Jesse Friedman, a convicted pedophile, is interviewed in 1987 at...

Jesse Friedman, a convicted pedophile, is interviewed in 1987 at Elmira Correctional Facility, in Elmira, New York. Credit: Newsday File / Don Jacobsen

A state Supreme Court justice has ordered the Nassau district attorney's office to respond to convicted sex offender Jesse Friedman's request to release several key documents in his case by the end of the month, unless prosecutors complete a long-awaited report reexamining the evidence.

An assistant district attorney said in court Tuesday that his office will finish the report by June 28, barring "unforeseen circumstances." Justice Dana Winslow said at that point he would revisit the issue of releasing the documents.

But if the report has not been completed by then, Winslow ordered prosecutors to respond to Friedman's legal motion asking for the documents.

Friedman and his father, Arnold, both pleaded guilty to sexually abusing more than a dozen young boys who took computer classes in the basement of their Great Neck home. Arnold Friedman was 64 when he killed himself in prison in 1995. Jesse Friedman served 13 years and was paroled in 2001.

Despite his guilty plea and subsequent media interviews from prison in which he described molesting boys, the younger Friedman has recanted and claimed innocence.
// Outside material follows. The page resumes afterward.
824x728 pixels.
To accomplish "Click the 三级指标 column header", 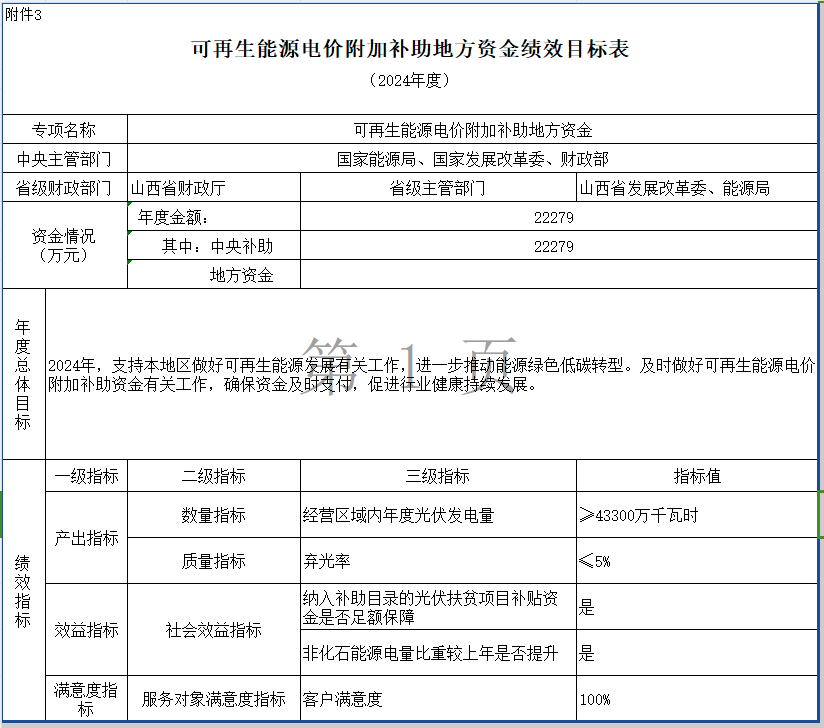I will tap(438, 477).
He is still registered as a Level 3 sex offender.

Nassau District Attorney Kathleen Rice had agreed to review Friedman's conviction three years ago after the Second U.S. Circuit Court of Appeals issued a decision that denied Friedman's bid to withdraw his 1988 guilty plea, but criticized the handling of the case.
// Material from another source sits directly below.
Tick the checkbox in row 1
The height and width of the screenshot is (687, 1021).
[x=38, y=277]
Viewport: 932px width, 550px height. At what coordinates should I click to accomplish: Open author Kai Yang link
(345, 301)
As he has awaited Rice's decision on whether she will ask for the conviction to be vacated, Friedman has asked for the original case file and grand jury minutes. Friedman's lawyer, Ron Kuby, of Manhattan, said he is entitled to see them since witnesses in the original case have recanted to him and have said they believe their statements to the police at the time were mischaracterized.
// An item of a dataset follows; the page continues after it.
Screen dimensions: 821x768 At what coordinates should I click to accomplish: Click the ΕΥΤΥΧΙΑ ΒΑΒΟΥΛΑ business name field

Rice's office denied Friedman's bid to get the documents under the Freedom of Information law. Then in April, Kuby filed the legal motion asking the judge to compel Rice to release the documents.

Kuby said: "When we asked for some transparency in the process, we were repeatedly told no."

But Rice spokesman John Byrne said: "To protect child sex crime victims and their privacy, as well as the time-honored secrecy of the grand jury, prosecutors are precluded from disclosing the sensitive information that Mr. Kuby has requested."

In court with his wife, Lisabeth Walsh, Friedman said Tuesday it's been a long wait for Rice's decision. "An exoneration at this point is going to change my life in ways I can't even imagine," he said, adding that he is certain his name will be cleared.

"For Kathleen Rice to uphold the conviction at this point, I can't even imagine the ways in which she would have to contort the truth," Friedman said.

The makers of "Capturing the Friedmans," an award-winning documentary about the case, have presented evidence to a panel of independent experts that Rice appointed to review the conviction.

They say the evidence casts new doubts on his guilt and they have interviewed several of Friedman's alleged victims on video, who now say they were never abused.